So, last week I experienced breakdown number one.
Before I came down here, I thought I was alright - you know? I was confident in myself and my abilities and the way that God made me. Hm. God has a funny way of reminding us that no matter how He has gifted us, He's still in charge.
Last week, standing in front of my class of 10th graders I literally felt powerless. College conversations flashed through my mind where my friends in the Ed. department spoke of rubrics and management and lesson plans. And as my vision blurred when I spoke the words, "Seriously, for the last time I need your attention up here," I wondered at my calling to this place. I finally sat down in the front of the class, with 10 minutes left, and just stopped teaching. A few students noticed my frustration, but at the end of the day I was more frustrated with myself than the students or the situation.
"Why don't I have the tools to make this work?"
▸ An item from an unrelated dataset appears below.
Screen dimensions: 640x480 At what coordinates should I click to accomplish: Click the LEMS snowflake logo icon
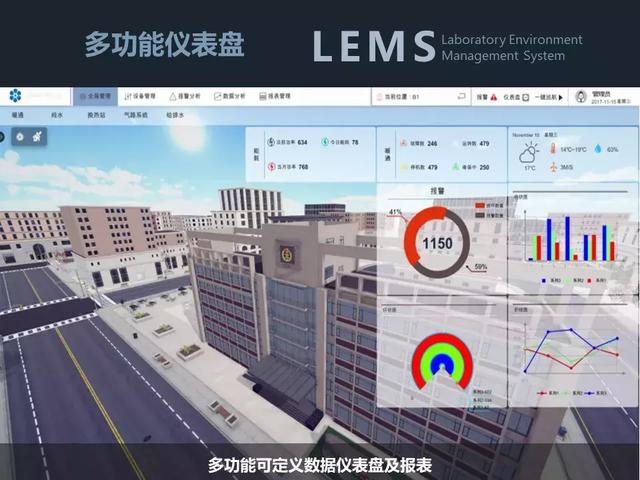14,97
"How come I didn't take a few of those education courses?"
"Why does it seem like I'm doing the very thing that I can't do, that I'm not good at?"
These are a few of the questions I picked through. The strange thing is, last Wednesday (two days before my breakdown), I joined my co-worker to pray through the school. As I prayed through the halls, I kept saying, "It's about souls." Because it's so easy to think that my post here is about my growth or about the students learning or about creating new guidance systems or (insert another). But, then the Lord showed me as I prayed more that even thinking it's about souls is a detour from life true purpose. It's about the LORD.
It's about the LORD.
"The chief end of man is to love God and enjoy Him forever."
-Westminster Shorter Catechism, Q. 1
I walked away Wednesday night with wet cheeks and a humble heart. And then Thursday and Friday happened.
Last week now seems miles away, but over the weekend I was reminded that the battle for our effectiveness is waged in our weaknesses. Satan tries here to get a foothold while the Lord offers to be Strength. And my weakness is where I am least comfortable.
And so it is with growing pains. Well, I hope it's growing I'm doing.